Valence Electrons
De valentieschil is de buitenste schil van een atoom in ongebonden toestand, die de elektronen bevat die het meest waarschijnlijk verantwoordelijk zijn voor de aard van alle reacties waarbij het atoom betrokken is en van de bindingsinteracties die het met andere atomen heeft. Valentie-elektronen zijn elektronen die geassocieerd zijn met een atoom, en die kunnen deelnemen aan de vorming van een chemische binding; in een enkele covalente binding dragen beide atomen in de binding één valentie-elektron bij om een gedeeld paar te vormen. De aanwezigheid van valentie-elektronen kan de chemische eigenschappen van het element bepalen en of het kan binden met andere elementen: Voor een element van de hoofdgroep kan een valentie-elektron zich alleen in de buitenste elektronenschil bevinden.

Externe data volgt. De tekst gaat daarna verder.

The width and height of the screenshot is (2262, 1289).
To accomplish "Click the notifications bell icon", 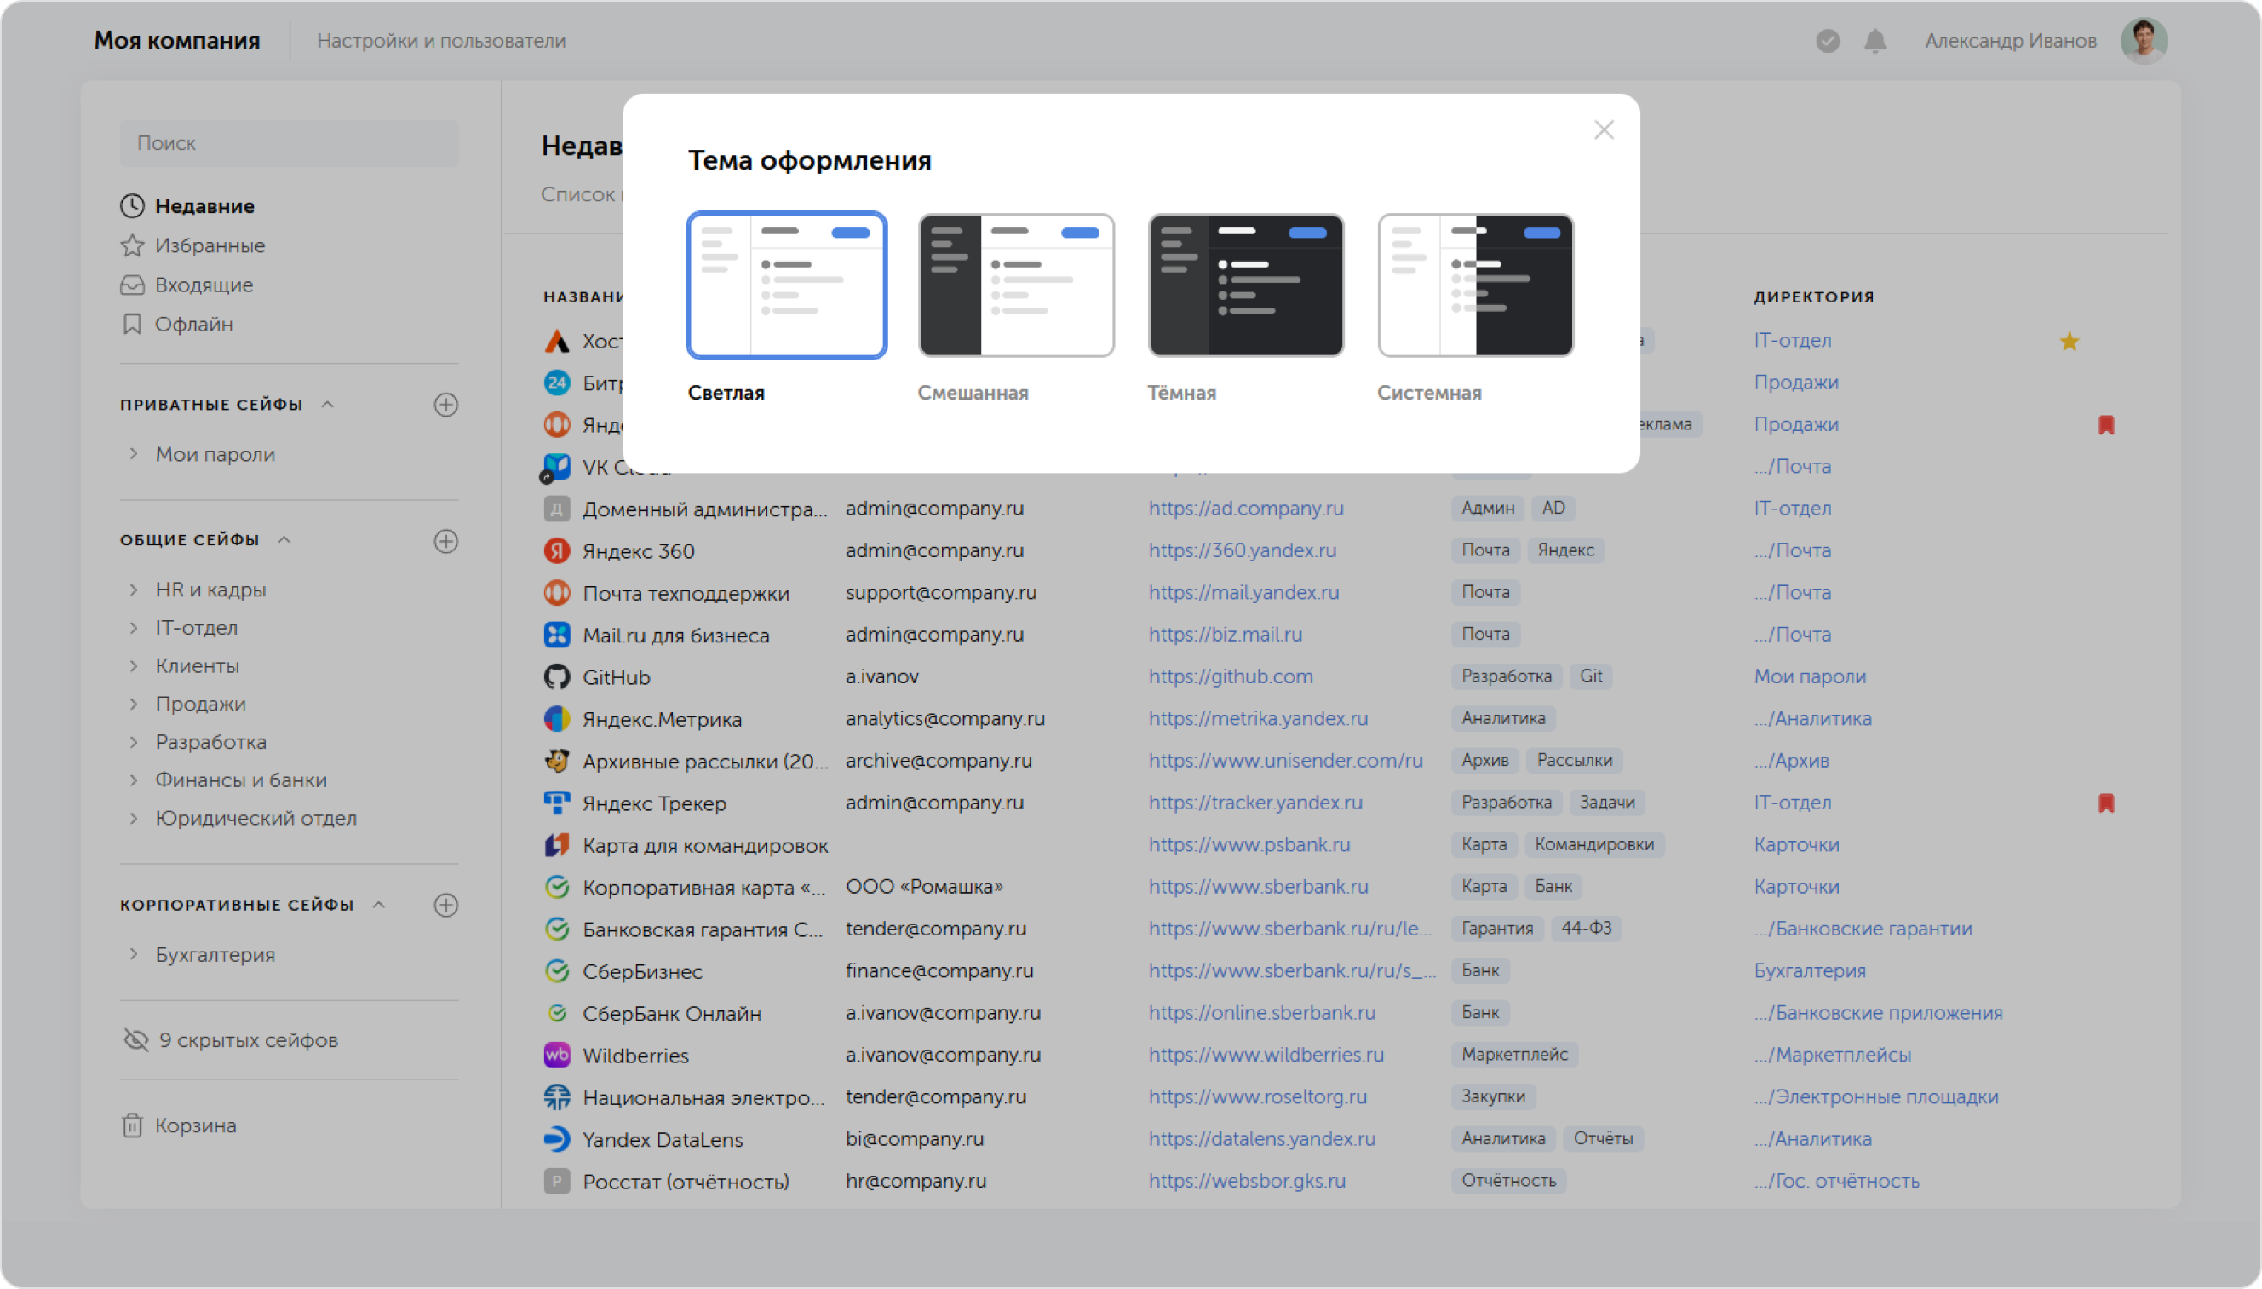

Een atoom met een gesloten valentieschil van elektronen heeft de neiging chemisch inert te zijn. Een atoom met één of twee valentie-elektronen meer dan een gesloten schil is zeer reactief, omdat de extra valentie-elektronen gemakkelijk worden verwijderd om een positief ion te vormen. Een atoom met een of twee valentie-elektronen minder dan een gesloten schil is ook zeer reactief, omdat het de neiging heeft om ofwel de ontbrekende valentie-elektronen te winnen (en zo een negatief ion te vormen), ofwel valentie-elektronen te delen (en zo een covalente binding te vormen).
Zoals een elektron in een binnenste schil, heeft een valentie-elektron het vermogen om energie te absorberen of af te geven in de vorm van een foton. Een energiewinst kan een elektron ertoe brengen naar een buitenste schil te bewegen (springen); dit wordt atomaire excitatie genoemd. Of het elektron kan zich zelfs losmaken uit de valentieschil van het atoom waarmee het verbonden is; dit is ionisatie om een positief ion te vormen. Wanneer een elektron energie verliest (waardoor een foton wordt uitgezonden), dan kan het zich verplaatsen naar een binnenste schil die niet volledig bezet is.
Het aantal valentie-elektronen van een element kan worden bepaald door de periodiek-tabel-groep (verticale kolom) waarin het element is ingedeeld. Met uitzondering van de groepen 3-12 (de overgangsmetalen), geeft het cijfer van de eenheden van het groepsnummer aan hoeveel valentie-elektronen geassocieerd zijn met een neutraal atoom van een element dat in die bepaalde kolom is opgenomen.
Periodieke tabelgroep | valentie-elektronen |
---|---|
Groep 1 (I) (alkalimetalen) | 1 |
Groep 2 (II) (aardalkalimetalen) | 2 |
Groepen 3-12 (overgangsmetalen) | 2* |
Groep 13 (III) (boorgroep) | 3 |
Groep 14 (IV) (koolstofgroep) | 4 |
Groep 15 (V) (pnictogenen) | 5 |
Groep 16 (VI) (chalcogenen) | 6 |
Groep 17 (VII) (halogenen) | 7 |
Groep 18 (VIII of 0) (edelgassen) | 8** |
* De algemene methode voor het tellen van valentie-elektronen is in het algemeen niet bruikbaar voor overgangsmetalen.
** Behalve voor helium, dat slechts twee valentie-elektronen heeft.